▶ [Task details] Show, from the records below, all lines that contain the word "click".

▶ [Records for the task]
------------------------------------

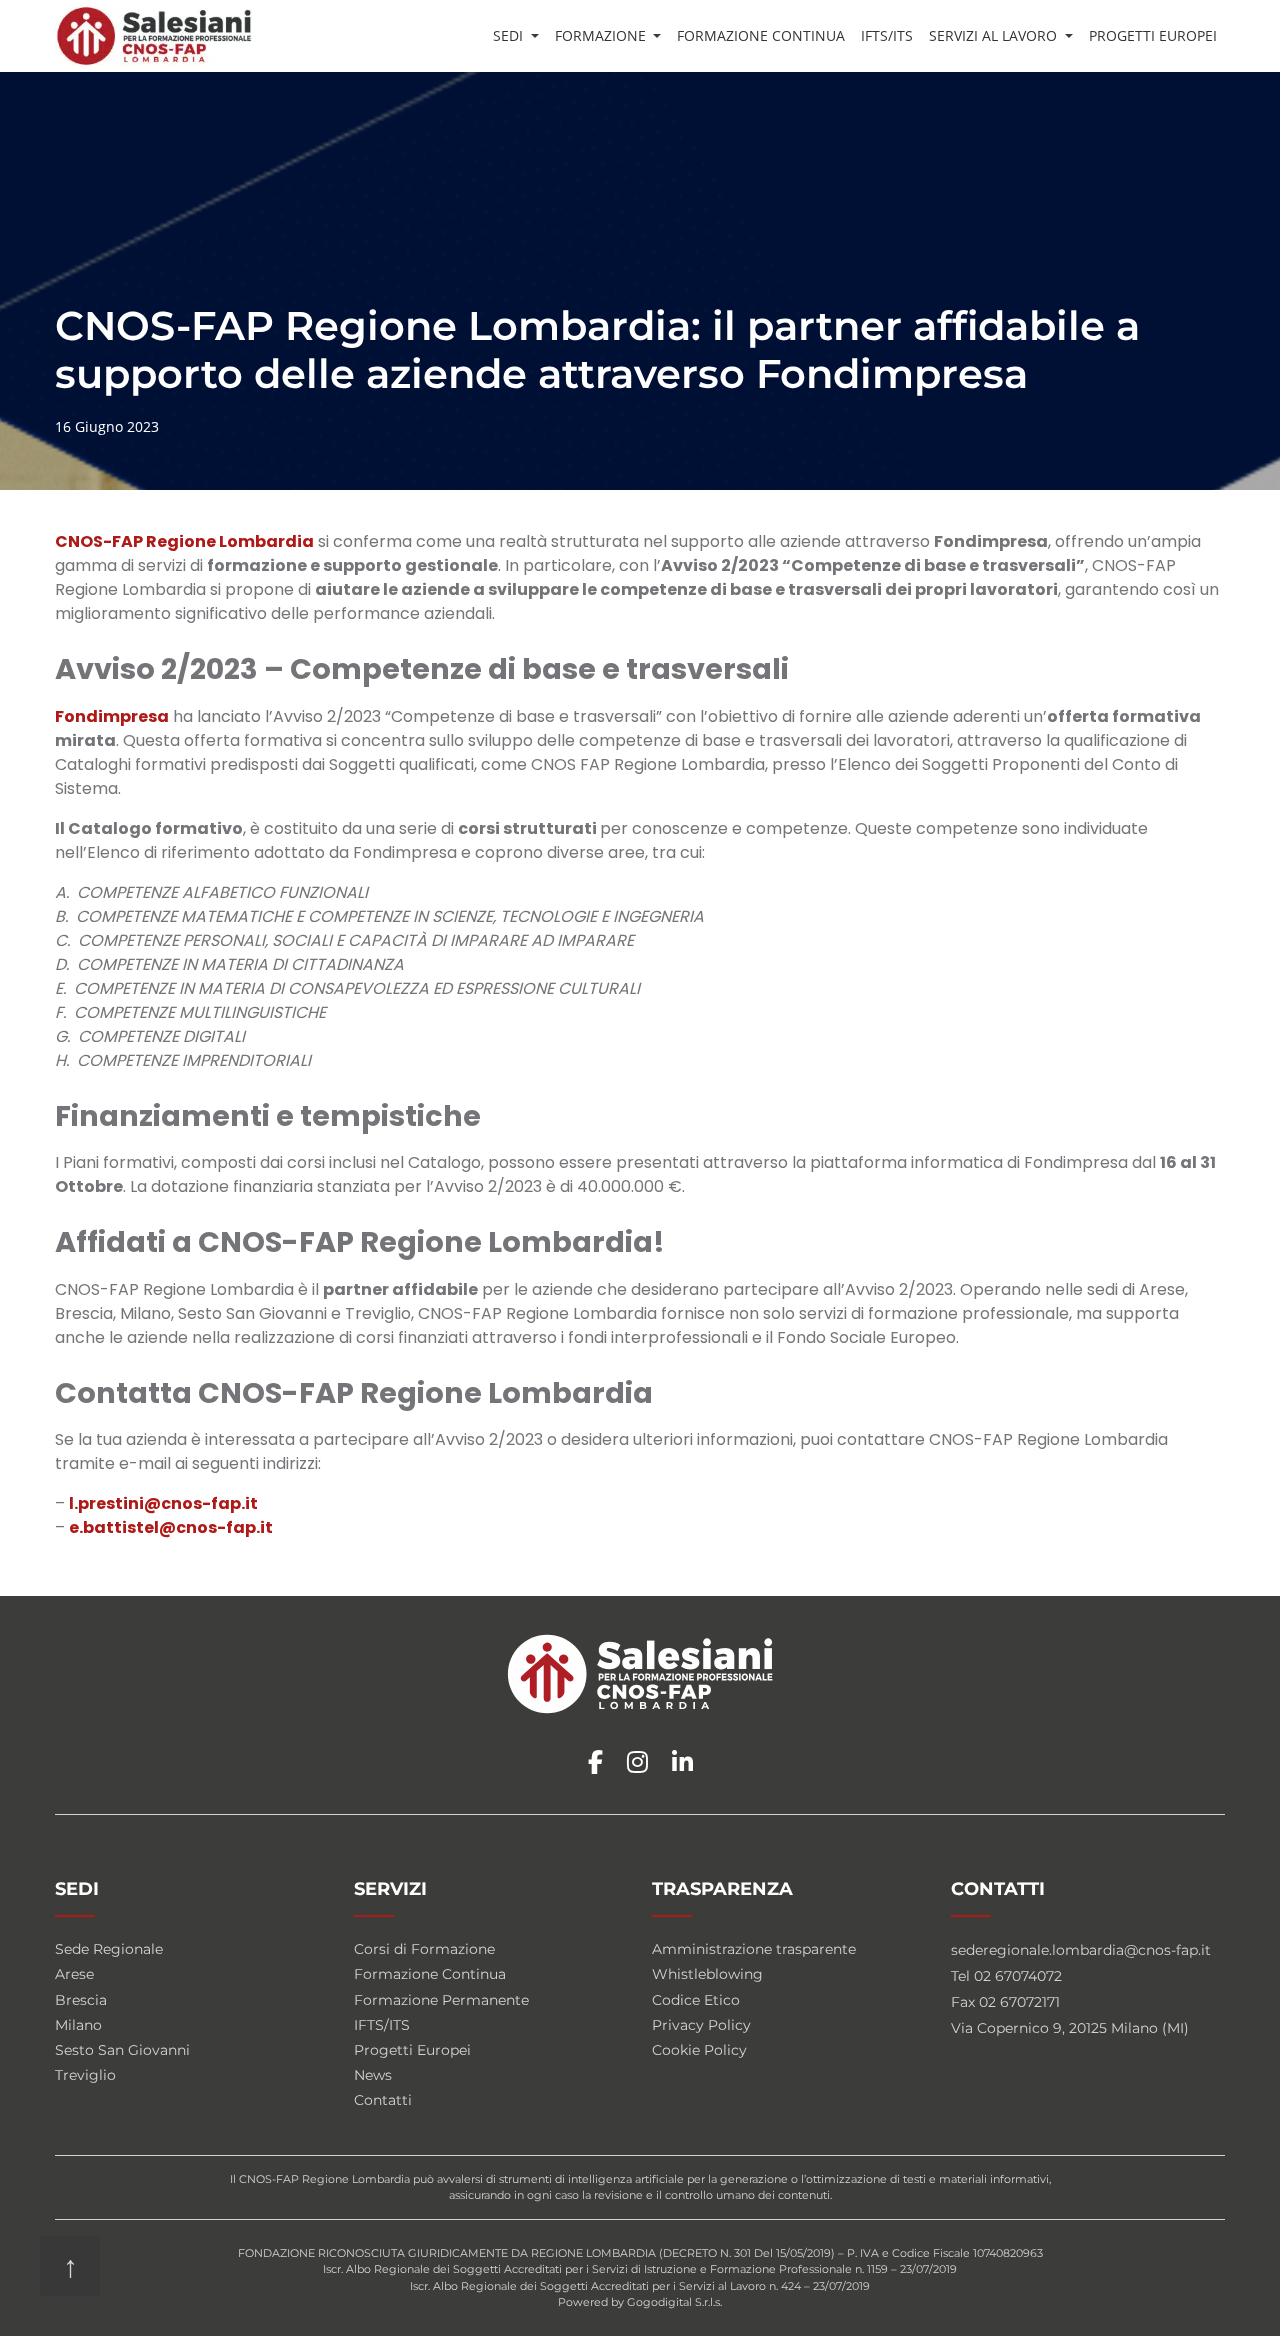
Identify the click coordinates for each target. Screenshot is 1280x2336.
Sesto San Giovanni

------------------------------------

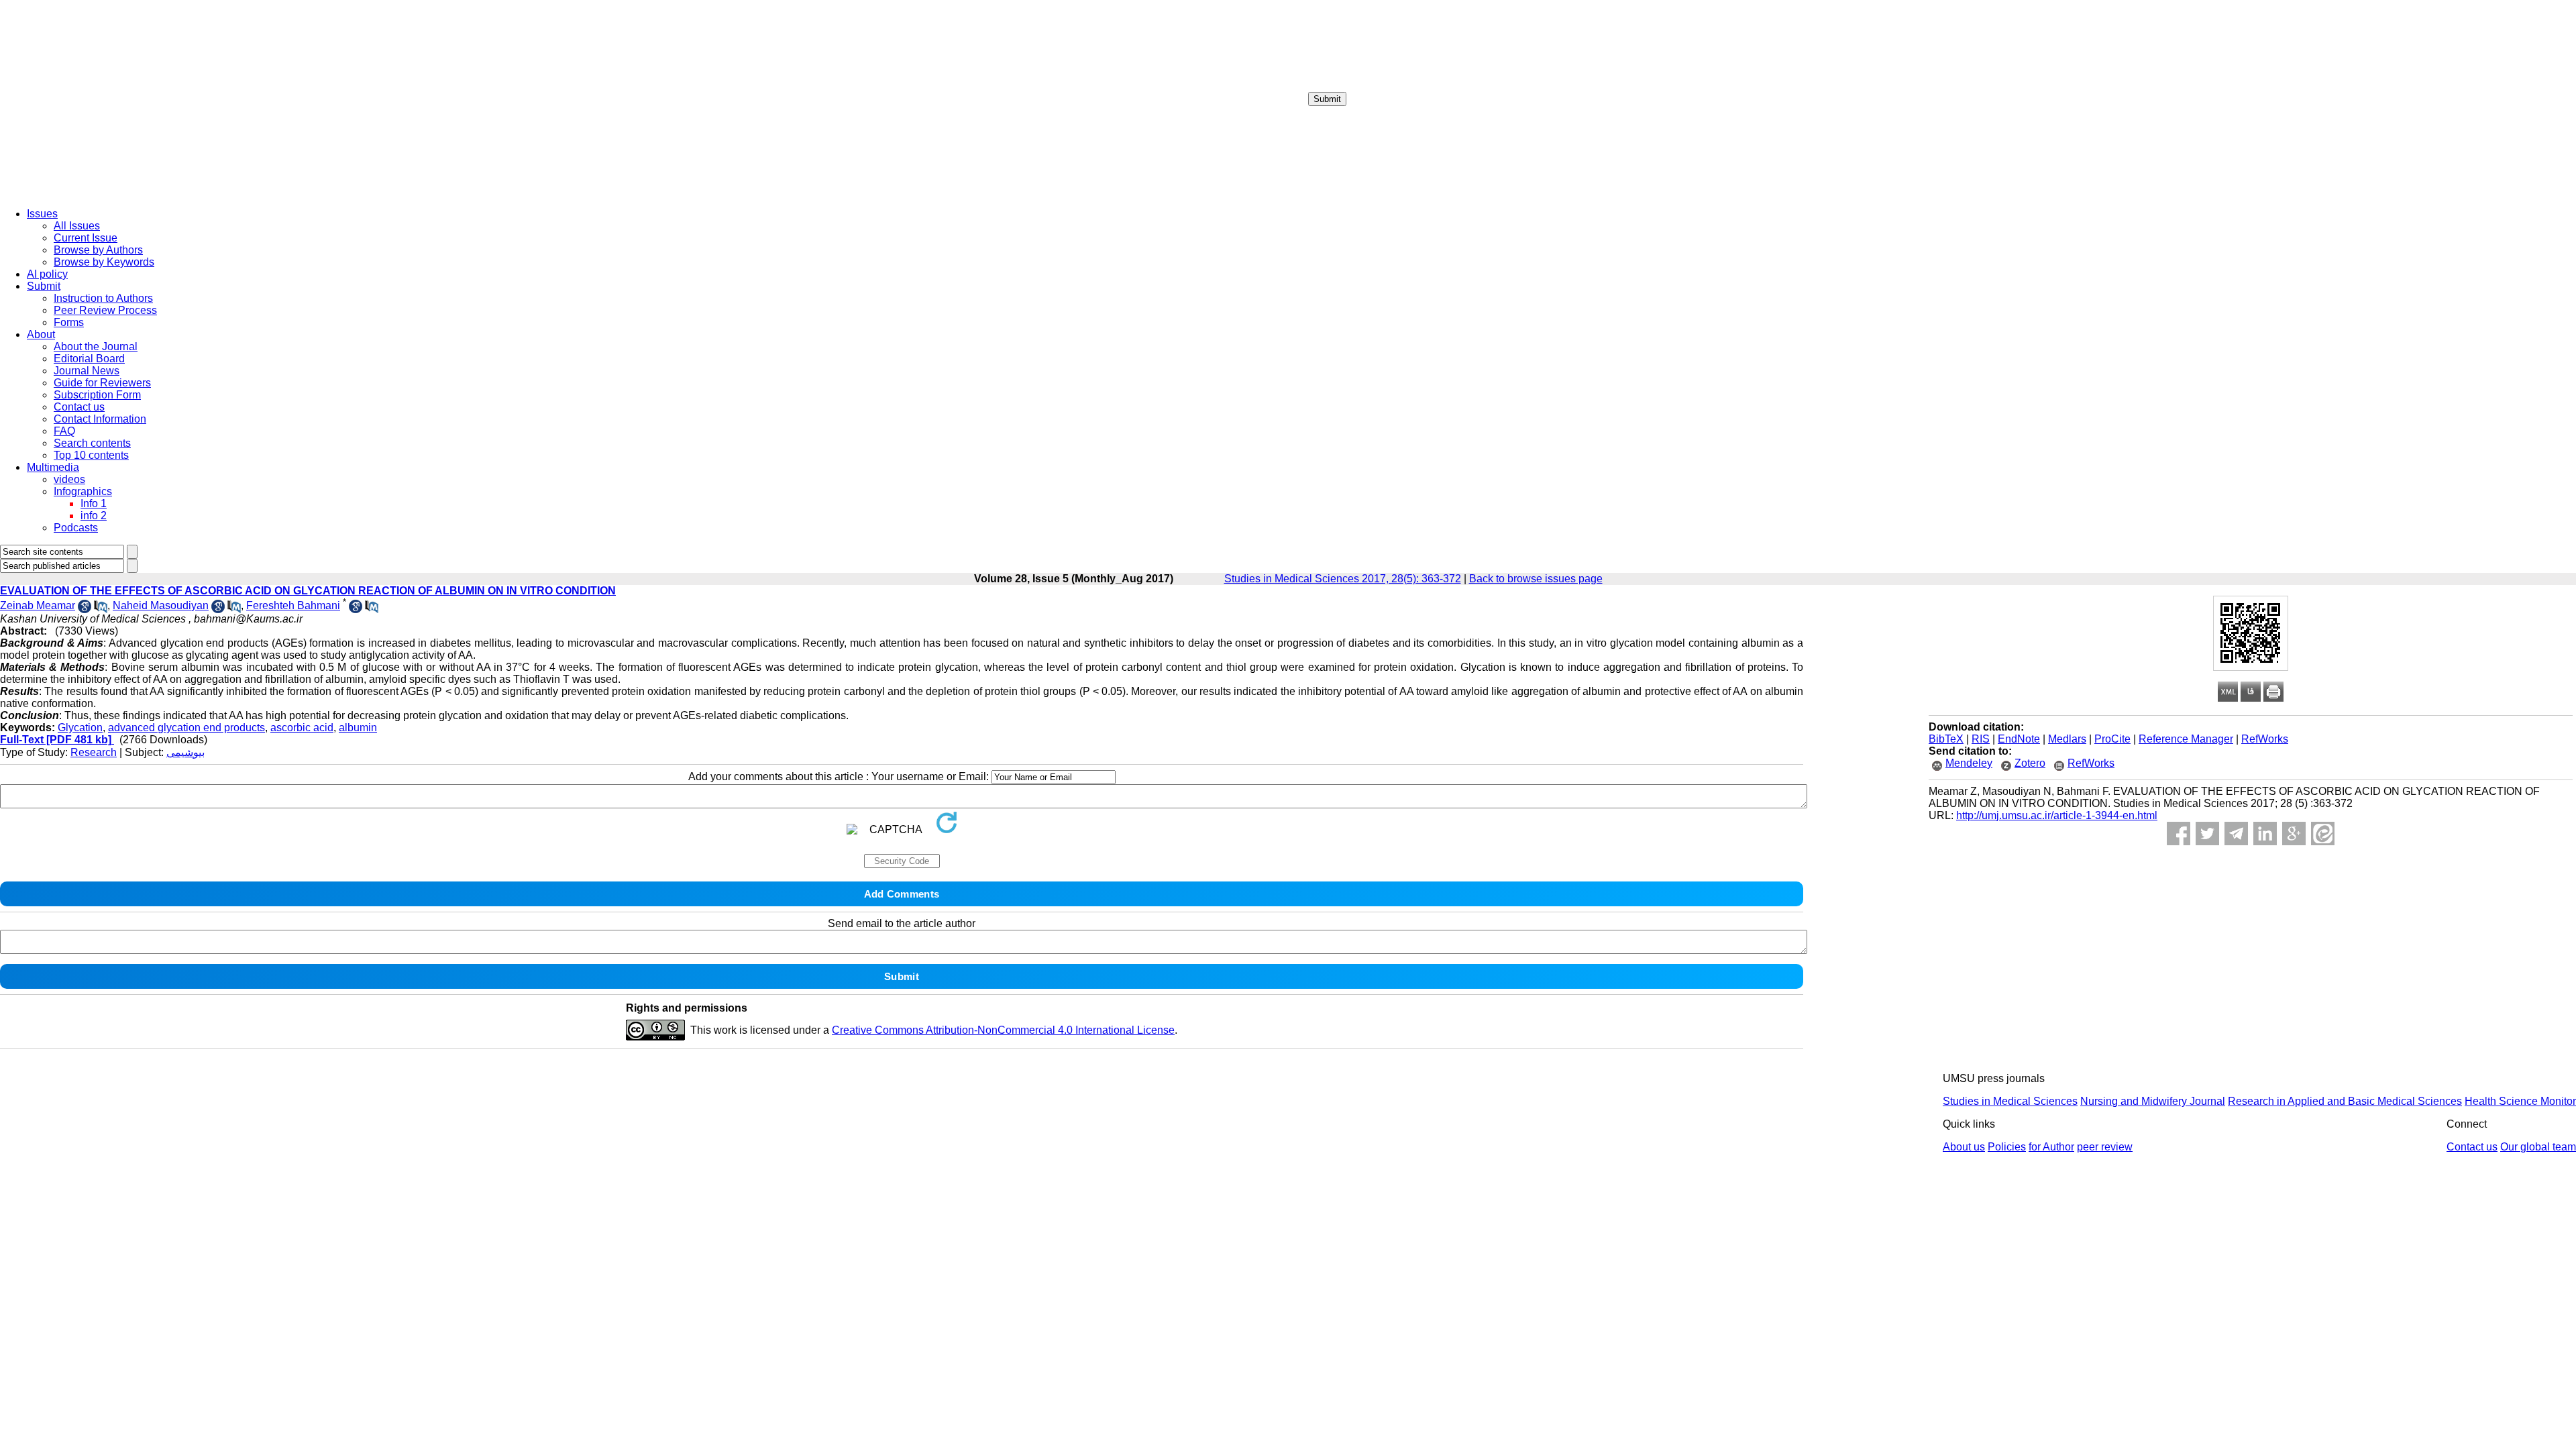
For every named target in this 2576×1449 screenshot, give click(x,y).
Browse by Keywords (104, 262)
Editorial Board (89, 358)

------------------------------------

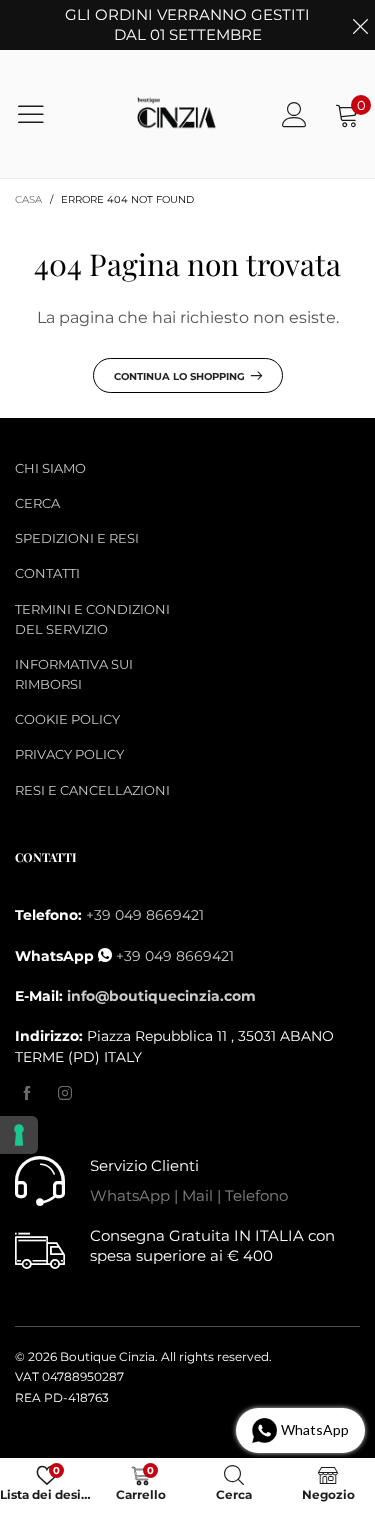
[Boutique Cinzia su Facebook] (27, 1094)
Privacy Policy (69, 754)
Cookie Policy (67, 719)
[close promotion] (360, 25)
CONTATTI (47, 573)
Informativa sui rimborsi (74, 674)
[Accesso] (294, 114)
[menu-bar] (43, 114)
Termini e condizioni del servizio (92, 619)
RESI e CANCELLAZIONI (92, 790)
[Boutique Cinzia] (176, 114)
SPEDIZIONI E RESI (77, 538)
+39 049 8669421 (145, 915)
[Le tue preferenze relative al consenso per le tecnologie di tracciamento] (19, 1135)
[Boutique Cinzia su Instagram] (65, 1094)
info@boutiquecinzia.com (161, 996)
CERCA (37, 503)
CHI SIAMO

------------------------------------

▶ [Answer area]
Identify the click coordinates for each target. Screenshot is 1280x2336.
For every named target in this 2576×1449 screenshot, give click(x,y).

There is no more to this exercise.